Entre 2019 et 2024, leur nombre a augmenté de 10 %, pour atteindre 9,1 millions d’arrêts indemnisés. En 2025, les dépenses d’indemnités journalières s’élèvent à 17,9 milliards d’euros, en hausse de 7 milliards d’euros depuis 2016.
L’absentéisme est particulièrement important en France, qui figure au 5e rang des pays de l’OCDE, avec un taux d’absentéisme en entreprise d’environ 5 % et 21 jours d’absence par an en 2024.
Au-delà de son impact financier pour les employeurs, l’absentéisme peut entraîner une désorganisation au sein des entreprises : perte de productivité, remplacements, retards, réorganisation, report de charges ou encore impact sur la motivation des présents.
Si 60 % de la croissance des dépenses d’indemnités journalières associée au risque maladie s’explique par des facteurs structurels économiques et démographiques (accroissement de la population salariée…), 40% de la hausse ne s’explique pas.
L’évolution des dépenses d’indemnités journalières en France témoigne notamment d’une hausse du recours aux arrêts maladie, en particulier parmi les salariés âgés, les femmes et plus récemment les plus jeunes. En 2024, 12 % des indemnités journalières maladies versées ont bénéficié à des jeunes de moins de 30 ans, et 42 % à des personnes de plus de 50 ans.
Cette évolution pourrait notamment être le symptôme d’une hausse des troubles psychiques au sein de la population.

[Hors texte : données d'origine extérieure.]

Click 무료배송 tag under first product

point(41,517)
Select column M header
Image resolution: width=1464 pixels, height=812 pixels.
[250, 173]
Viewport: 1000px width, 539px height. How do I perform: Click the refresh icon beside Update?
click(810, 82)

Face à cet enjeu, le Gouvernement met en œuvre une stratégie mobilisant l’ensemble des acteurs autour de trois axes complémentaires.
⇒ Le premier axe vise à renforcer la prévention, notamment en matière de santé au travail, de risques professionnels et de qualité de vie et des conditions de travail, afin de réduire les arrêts évitables.
La campagne d’accompagnement des entreprises à fort absentéisme est reconduite et enrichie. En complément, le Gouvernement souhaite inciter les entreprises avec un taux d’absentéisme atypique à s’engager dans une démarche d’amélioration et à s’appuyer pour cela sur les offres d’accompagnement mises à disposition.
⇒ Le deuxième axe consiste à mieux accompagner les assurés et favoriser le maintien dans l’emploi, grâce à un suivi médical régulier et à des dispositifs facilitant le retour à l’activité, afin de prévenir les situations de désinsertion professionnelle.
⇒ Le troisième axe repose sur le renforcement des contrôles et de la lutte contre les comportements abusifs, à travers la sécurisation des prescriptions, l’intensification des contrôles et le développement d’outils de régulation.
D’ici la fin de l’année 2026, un service simplifié sera proposé par l’Assurance maladie aux employeurs souhaitant signaler une situation d’arrêt de travail qu’ils jugeraient anormale.
Rappelons qu’auparavant, la loi de financement de la sécurité sociale pour 2026 est venue renforcer les mécanismes de régulation au moyen de 3 mesures :
⇒ Dès le 1er septembre 2026, les prescriptions d’arrêt de travail seront limitées à un mois en cas de premier arrêt et deux mois en cas de prolongation, sauf exceptions.
⇒ Les motifs d’arrêts devront obligatoirement être renseignés par les prescripteurs. Ces derniers auront en outre la possibilité de saisir le service du contrôle médical de l’Assurance maladie pour avoir un avis sur les renouvellements d’arrêt dépassant une durée de 3 mois, leur donnant ainsi une possibilité d’être accompagnés ou conseillés sur des situations complexes.
⇒ Pour les sinistres professionnels survenant à compter de 2027, la durée de versement des indemnités journalières AT-MP sera également limitée à une durée maximale de 4 ans, à l’issue de laquelle les assurés pourront bénéficier le cas échéant d’une indemnisation au titre de l’incapacité permanente.
Afin d’assurer une mise en oeuvre de ces mesures dans les meilleurs délais, l’ensemble des textes d’application ont été rédigés et envoyés pour concertation aux caisses de sécurité sociale ainsi qu’au Conseil d’État. Leur entrée en vigueur interviendra donc très prochainement.